Javier Surasky
Cepei
j.surasky@cepei.org
July 7, 2020
From July 7 to 16, and under the theme “Accelerated action and transformative pathways: Realizing the decade of action and delivery for sustainable development”, a new HLPF meeting (United Nations High-Level Political Forum) will take place. It will be the sixth version of this meeting as the main platform for monitoring the implementation of the 2030 Agenda at the global level, and it will mark the beginning of a new four-year review cycle.
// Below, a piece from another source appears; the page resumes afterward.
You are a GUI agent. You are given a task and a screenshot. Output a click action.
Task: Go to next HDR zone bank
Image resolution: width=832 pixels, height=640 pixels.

The HLPF 2020 session will have common elements with its previous sessions, such as the VNRs presentations (National Voluntary Reviews) to inform progress in the implementation of the Sustainable Development Goals (SDGs) and the adoption of a final Ministerial Declaration. However, this time the disruptions stand out over the continuities:
🔸 The first and obvious reference is given by the current context. The COVID-19 pandemic has forced the HLPF to be performed entirely in virtual format. Reports, debates, official sessions, and side events will be brought together through virtual tools.
🔸 Some States have decided to make their report presentations through pre recorded videos. This strongly eliminates or reduces the possibility of other States and non-governmental actors to ask questions and deliver observations after the presentations, as well as the possibility for the reporting State to answer them.
🔸 An unprecedented number of the 47 countries that will present their VNRs have not released their reports until the day this text is being written (July 7, 2020), making it impossible to carry out an informed analysis of its contents. Three Latin America and the Caribbean countries are among them: Barbados, Saint Vincent and the Grenadines, and Trinidad and Tobago.
🔸 Strategies to overcome the situation caused by COVID-19 will play a leading role, and countries have been asked to present how these strategies will be aligned to sustainable development.
🔸 The analysis of a group of SDGs (the so-called thematic analysis) will not take place this year. Instead, the working program will prioritized thematic groups related to entry points identified by a group of scientists on the Global Sustainable Development Report (GSDR).
There are other differences from previous editions of the Forum, but these are enough to doubt about its effectiveness in 2020.
Despite the enormous efforts made by the United Nations to hold a completely virtual meeting, the limitations of the “web diplomacy” cannot be avoided: Internet does not allow “hallway negotiations”, which have proven to be essential channels for international negotiations through history, as in each of the previous HLPF sessions. How can agreements and dialogue be promoted without this working channel that has always been fundamental?
The lack of face-to-face meetings is an impediment to identify synergies between actors in the same country, or even between actors from different countries working on related issues. Those “bridges” were one of the most outstanding informal results of the previous meetings of the Forum. Can the virtual world generate approaches and synergies typical of real encounters? How much will be lost along the way?
The Regional Sustainable Development Forums, which should fuel the discussions of the Global Forum, were suspended in four of the five regions of the world: Only Africa came to hold its meeting before COVID-19. How will the HLPF approach the regional scenario when the political input generation process has been suddenly interrupted?
The lack of prior dissemination of various reports and the pre-recorded presentation of others interfere with the possibility of holding exchange sessions, in which stakeholders can dialogue and obtain responses from the reporting States. To what extent can the joint learning objective of VNR presentations be accomplished without these spaces?
The overall proposed strategy to align post-COVID-19 efforts with sustainable development is incorporated under the label of Build Back Better, but it is not clear what that implies in practical terms or what strategies or tools can be promoted in that direction. Achieving practical action-oriented results will be complex. Will a meeting held in the current conditions be able to produce concrete results?
Along with these doubts, is the uncertainty around how debates that will consider the contributions of the Global Sustainable Development Report will work, especially considering the complexity of this report, which reading has ended up being, in a certain way, exclusive: The report has never been officially translated into any language different than English, so non English speakers will reach the HLPF without having been able to access its contents directly (There are official summaries, but they are far from the minimum required to sustain exchanges based on their proposals).
In addition, international negotiations for the adoption of the Ministerial Declaration which will bring a close to the event, have shown strong pressure from a group of States to facilitators of the process who have been especially weak to promote it. Although previous Ministerial Declarations have not been politically relevant, a reduction of the ambition level would indicate a lack of political will to advance decisively just when this seems to be more necessary than ever.
There is no doubt that this HLPF session will go down in history, although not for the reasons that we would like.